This Ole House is a 1980/1981 album by Welsh rock and roll singer Shakin' Stevens. The album was originally released in October 1980 under the name Marie, Marie but failed to chart. When single "This Ole House" reached No. 1 in the UK Singles Chart the album was re-issued in March 1981 with the new title and song added, peaking at No. 2 in the UK Albums Chart.

Background 
The album was originally released in October 1980 on the back of his first top 20 hit "Marie, Marie". However, a later single "This Ole House" became a much bigger hit, peaking at No. 1 for three weeks in March 1981. The album was quickly re-issued with the same cover but now under the title This Ole House. It peaked at No. 2, giving Stevens' his first top ten album. It spent 28 weeks on the UK Charts and was certified Gold by the BPI. The album also contains earlier singles "Hey Mae" and "Shooting Gallery".
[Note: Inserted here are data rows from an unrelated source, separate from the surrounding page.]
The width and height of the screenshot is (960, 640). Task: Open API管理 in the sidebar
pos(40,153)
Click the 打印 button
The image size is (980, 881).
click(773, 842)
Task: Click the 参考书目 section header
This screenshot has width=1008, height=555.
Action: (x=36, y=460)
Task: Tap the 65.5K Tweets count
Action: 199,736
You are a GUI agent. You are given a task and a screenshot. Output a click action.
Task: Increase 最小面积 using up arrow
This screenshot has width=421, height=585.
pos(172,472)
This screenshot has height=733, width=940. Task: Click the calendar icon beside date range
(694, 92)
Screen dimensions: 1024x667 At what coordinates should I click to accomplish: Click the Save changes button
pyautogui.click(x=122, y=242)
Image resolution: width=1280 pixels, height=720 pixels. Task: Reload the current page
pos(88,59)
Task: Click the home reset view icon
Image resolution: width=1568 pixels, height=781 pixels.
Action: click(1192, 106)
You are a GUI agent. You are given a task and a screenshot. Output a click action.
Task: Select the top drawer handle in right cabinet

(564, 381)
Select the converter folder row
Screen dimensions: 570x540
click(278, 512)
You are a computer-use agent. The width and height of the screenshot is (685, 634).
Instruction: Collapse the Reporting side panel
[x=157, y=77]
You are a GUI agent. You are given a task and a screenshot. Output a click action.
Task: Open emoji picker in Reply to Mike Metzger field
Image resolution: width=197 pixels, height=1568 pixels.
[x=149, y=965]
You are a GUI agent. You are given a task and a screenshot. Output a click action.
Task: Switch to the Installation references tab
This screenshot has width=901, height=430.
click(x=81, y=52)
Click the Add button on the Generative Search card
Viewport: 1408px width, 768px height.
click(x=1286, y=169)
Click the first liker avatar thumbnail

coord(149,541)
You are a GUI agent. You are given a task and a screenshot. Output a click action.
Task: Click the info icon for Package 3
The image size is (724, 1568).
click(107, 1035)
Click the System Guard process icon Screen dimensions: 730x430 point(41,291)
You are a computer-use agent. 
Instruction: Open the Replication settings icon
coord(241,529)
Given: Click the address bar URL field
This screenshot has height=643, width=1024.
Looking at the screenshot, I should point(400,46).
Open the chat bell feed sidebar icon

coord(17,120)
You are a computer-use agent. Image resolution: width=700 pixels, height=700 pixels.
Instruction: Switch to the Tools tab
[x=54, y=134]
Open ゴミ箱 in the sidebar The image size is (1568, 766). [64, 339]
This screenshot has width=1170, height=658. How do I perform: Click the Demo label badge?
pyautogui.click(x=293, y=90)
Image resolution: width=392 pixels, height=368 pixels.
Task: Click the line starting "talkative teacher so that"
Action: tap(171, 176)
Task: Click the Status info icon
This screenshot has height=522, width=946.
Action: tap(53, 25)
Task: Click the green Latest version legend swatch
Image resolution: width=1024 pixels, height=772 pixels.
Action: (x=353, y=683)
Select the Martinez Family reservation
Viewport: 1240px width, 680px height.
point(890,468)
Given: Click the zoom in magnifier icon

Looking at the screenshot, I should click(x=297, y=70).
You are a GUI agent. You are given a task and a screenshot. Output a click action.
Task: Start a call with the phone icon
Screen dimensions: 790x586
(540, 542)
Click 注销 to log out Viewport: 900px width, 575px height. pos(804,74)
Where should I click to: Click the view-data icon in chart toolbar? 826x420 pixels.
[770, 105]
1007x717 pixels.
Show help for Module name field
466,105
"Marie, Marie" is a song by Dave Alvin and his band The Blasters, released on their 1980 album American Music.

"This Ole House" replaced the song "Two Hearts" (later titled "Two Hearts Two Kisses") from the original album. The album retained most of the same musicians from the Take One! (1980) album, with the addition of Welsh guitarist (and ex-member of Stevens' previous backing group the Sunsets) Mickey Gee.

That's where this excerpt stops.